TEXTO DO DOCUMENTO:
A CONFIANÇA É UM ABANDONO
(ou “a fé costuma faiá”)
Por Sérgio de Sousa
A confiança em Deus é um abandono. Quem se fia ou busca esperanças terrenas, em última análise, não consegue confiar em Deus. Formula para si uma ilusão que é mero simulacro de confiança. Por isso, a misteriosa pedagogia divina passa por retirar as seguranças que colocamos em tudo o que pertence a este mundo. Experimentando este método divino, Santa Teresa de Ávila disse ao Senhor: é por isto que tens tão poucos amigos! A nossa ascese pessoal deveria estar intimamente ligada à esta pedagogia pascal do Senhor. A vida humana é pascal e a vida cristã é cruciforme. O apóstolo, já percebendo cedo esta pedagogia, ensina: “Pois os que são de Jesus Cristo crucificaram a carne, com as paixões e concupiscências.” (Gálatas 5,24). A famosa “noite escura da alma” é a altura máxima desta educação.
Em um certo sentido, a insegurança existencial é um pressuposto para a fé autêntica. Aprender que este mundo é maravilhoso, mas precário e que dele podemos usufruir, mas não teremos nele morada fixa, é essencial para que aprendamos a caminhar. Aprender a caminhar, aliás, é aprender que estar a caminho é nosso estado mais comum nesta terra, somos da espécie ‘homo viator”, viajantes, peregrinos. Aprender que estamos em constante exercício de escolhas, discernimentos e lutas diárias; que a vida é um exercício de liberdade. E que a confiança em Deus não nos retira imediatamente deste estado, embora ansiemos profundamente por isso. Confiar, na maioria das vezes, é estar mergulhado na insegurança, mas sabendo que há Alguém que cuida de tudo e tem controle total da situação. É o caminhar sobre as águas que Pedro experimentou após a chamada de Jesus. Você caminha, mas as águas revoltas sempre estarão por debaixo de seus pés. Pedro confiou, andou, fraquejou, afundou. Mas, no fundo, sabia que o Senhor estaria lá para o salvar. Não à toa, gritou: ““Senhor, salva-me!”. Ao contrário do que diz a canção, a fé costuma faiá, sim. Quem não falha é o Senhor.

INSTRUÇÕES DE TRABALHO:
A) Extraia do texto sobre a confiança em Deus o trecho que começa nas palavras "Por Sérgio de" e termina depois de "máxima desta educação.", sem mudar nada.
B) Prolongue o texto sobre a confiança em Deus, começando logo após a última frase dele.

EXTRATO DE DADOS:

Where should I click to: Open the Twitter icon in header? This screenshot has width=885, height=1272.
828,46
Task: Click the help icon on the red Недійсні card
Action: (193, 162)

RESULTADOS DO EXERCÍCIO:
A)
Por Sérgio de Sousa
A confiança em Deus é um abandono. Quem se fia ou busca esperanças terrenas, em última análise, não consegue confiar em Deus. Formula para si uma ilusão que é mero simulacro de confiança. Por isso, a misteriosa pedagogia divina passa por retirar as seguranças que colocamos em tudo o que pertence a este mundo. Experimentando este método divino, Santa Teresa de Ávila disse ao Senhor: é por isto que tens tão poucos amigos! A nossa ascese pessoal deveria estar intimamente ligada à esta pedagogia pascal do Senhor. A vida humana é pascal e a vida cristã é cruciforme. O apóstolo, já percebendo cedo esta pedagogia, ensina: “Pois os que são de Jesus Cristo crucificaram a carne, com as paixões e concupiscências.” (Gálatas 5,24). A famosa “noite escura da alma” é a altura máxima desta educação.

B)
“A oração de abandono”, de Charles de Foucauld, pressupõe essa entrega total. Nós perdemos o controle das situações e o entregamos nas mãos de Deus, por isso não tememos nem as falhas, nem o medo, nem o futuro:
Meu Pai,
Eu me abandono a Ti.
Faz de mim
O que te agradar.Não importa o que faças de mim,
Eu te agradeço.
Estou pronto a tudo,
Eu aceito tudo.Tomara que tua vontade
Se faça em mim,
Em todas tuas criaturas,
Eu não desejo nada mais,
Meu Deus.Eu coloco minha alma
Entre tuas mãos.
Eu a te dou, meu Deus,
Com todo o amor
Do meu coração,
Porque eu te amo,
E que é minha necessidade,
De me colocar em tuas mãos
Sem medida,
Com infinita confiança,
Pois Tu és meu Pai.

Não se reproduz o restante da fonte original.